_EXERCISE MATERIAL_:
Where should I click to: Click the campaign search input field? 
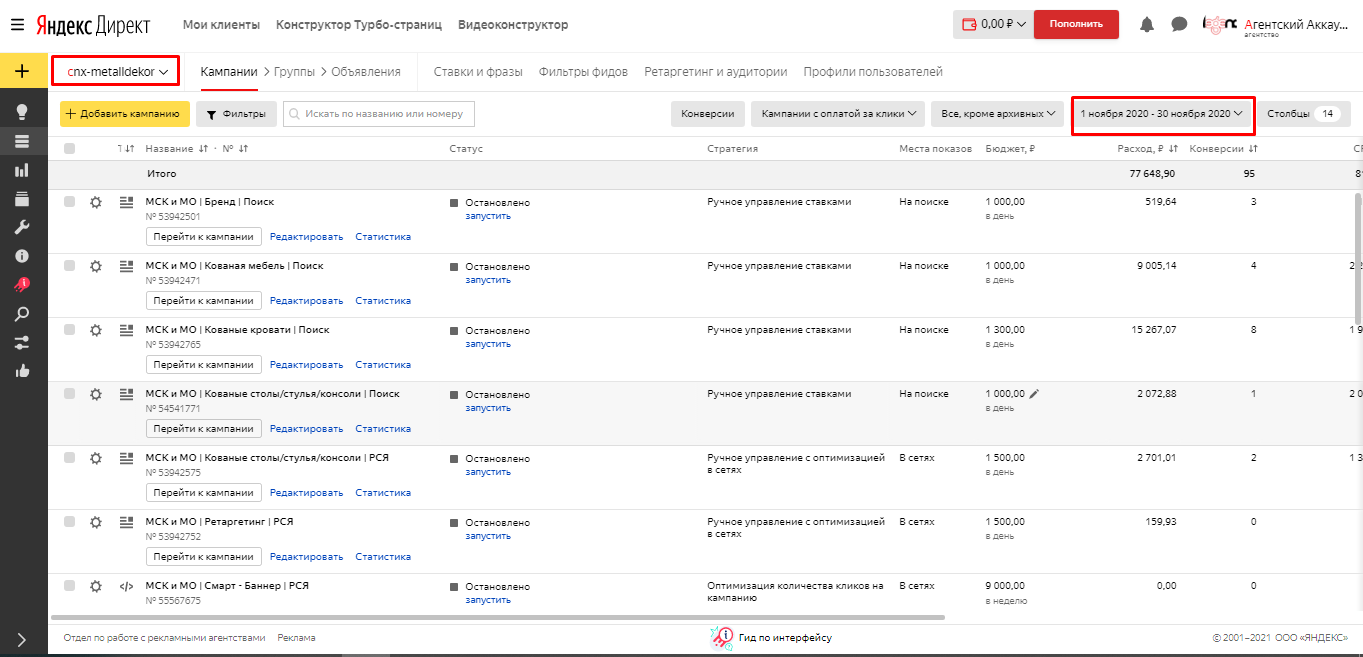[379, 114]
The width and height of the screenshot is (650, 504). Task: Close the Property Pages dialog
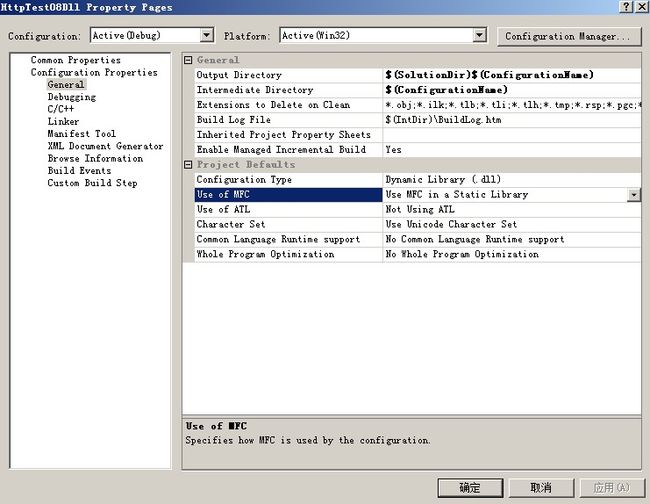pyautogui.click(x=641, y=7)
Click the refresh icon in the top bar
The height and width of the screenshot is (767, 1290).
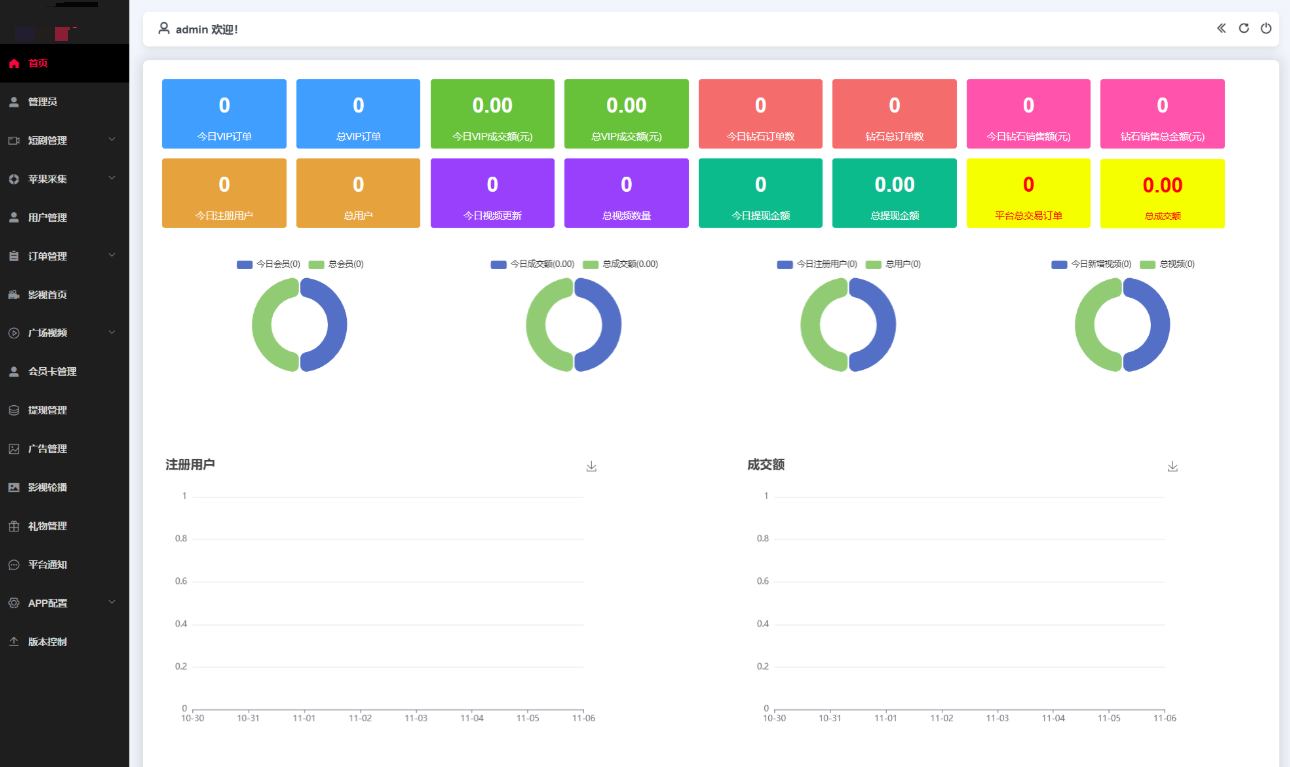coord(1244,28)
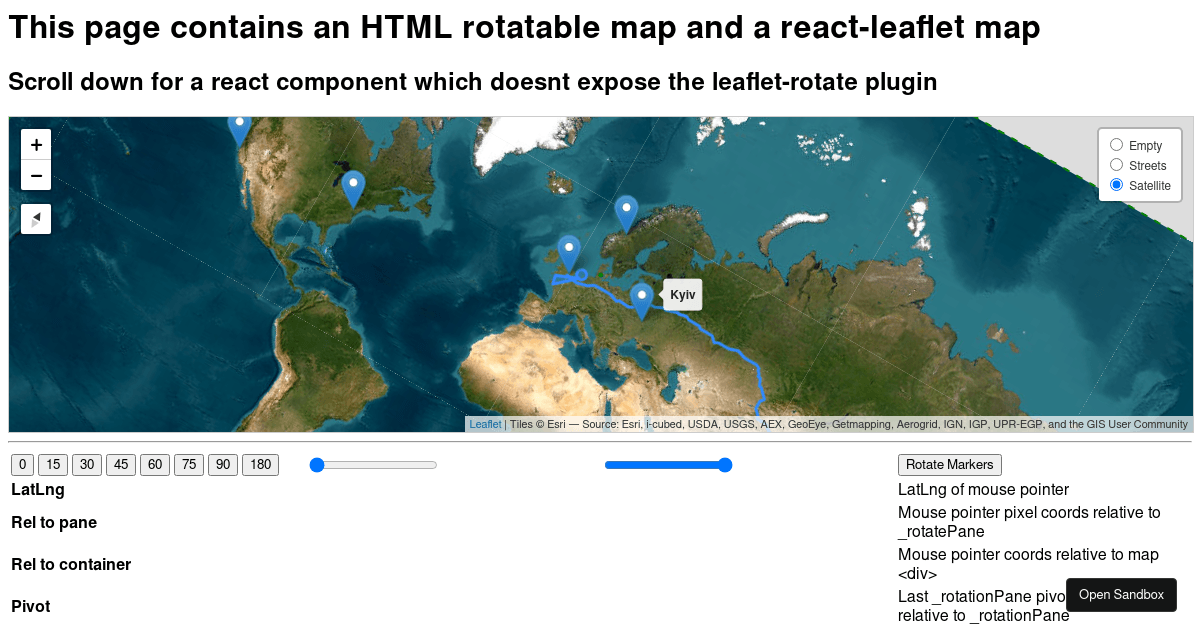Click the Kyiv tooltip label

point(682,294)
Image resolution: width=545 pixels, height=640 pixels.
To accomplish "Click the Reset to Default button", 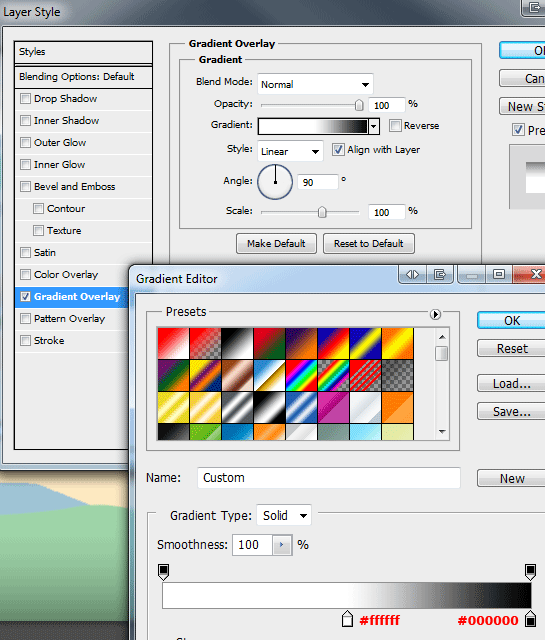I will point(369,244).
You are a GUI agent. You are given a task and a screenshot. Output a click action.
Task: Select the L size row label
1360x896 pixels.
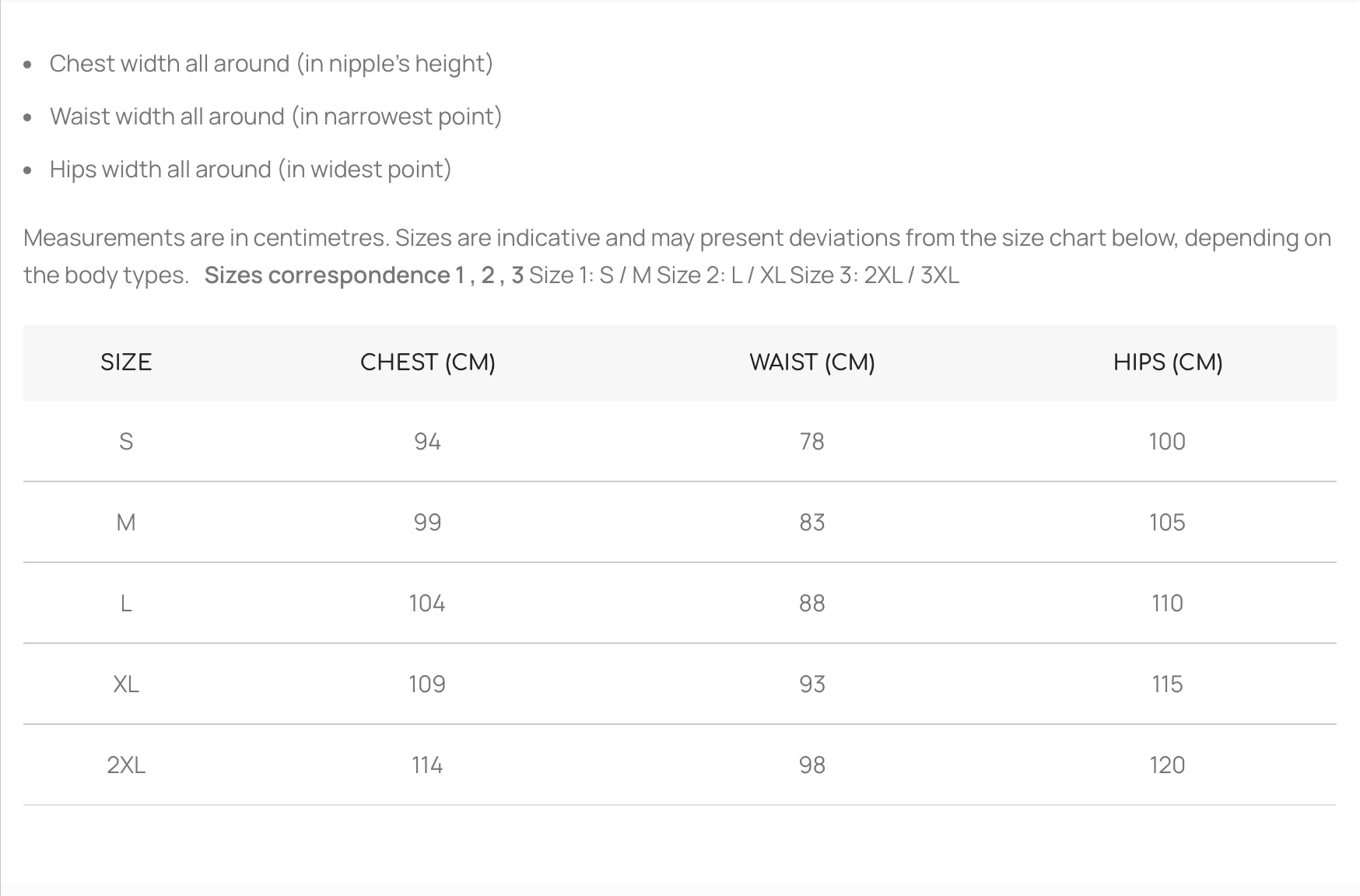pos(126,604)
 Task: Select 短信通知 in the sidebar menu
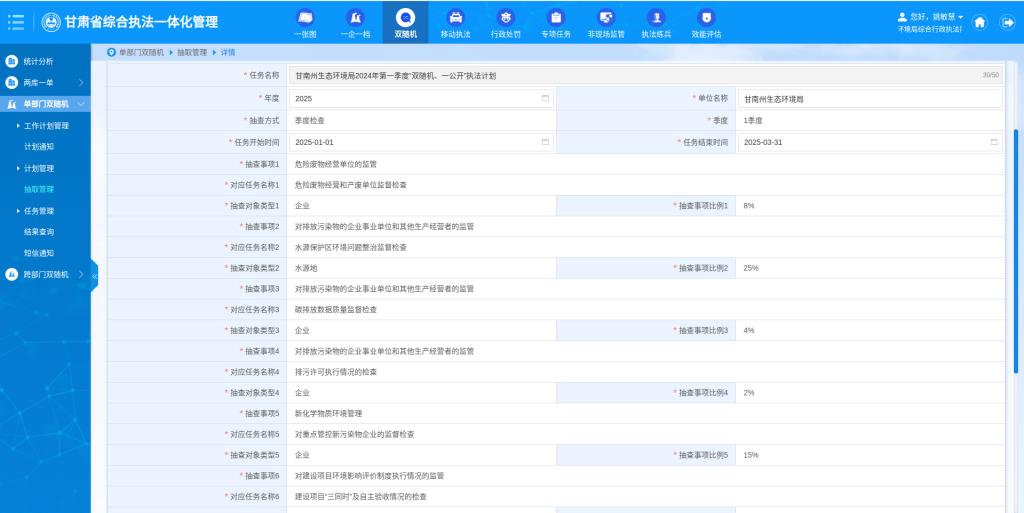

_WHAT THE TASK ASKS_: From the line with "You are a GUI" to the last line of the material, both inclusive, set down every line exactly and nothing else; omit pictures.

_RESPONSE AREA_:
You are a GUI agent. You are given a task and a screenshot. Output a click action.
Task: Select the L size row label
1360x896 pixels.
pos(126,604)
 Task: Select 短信通知 in the sidebar menu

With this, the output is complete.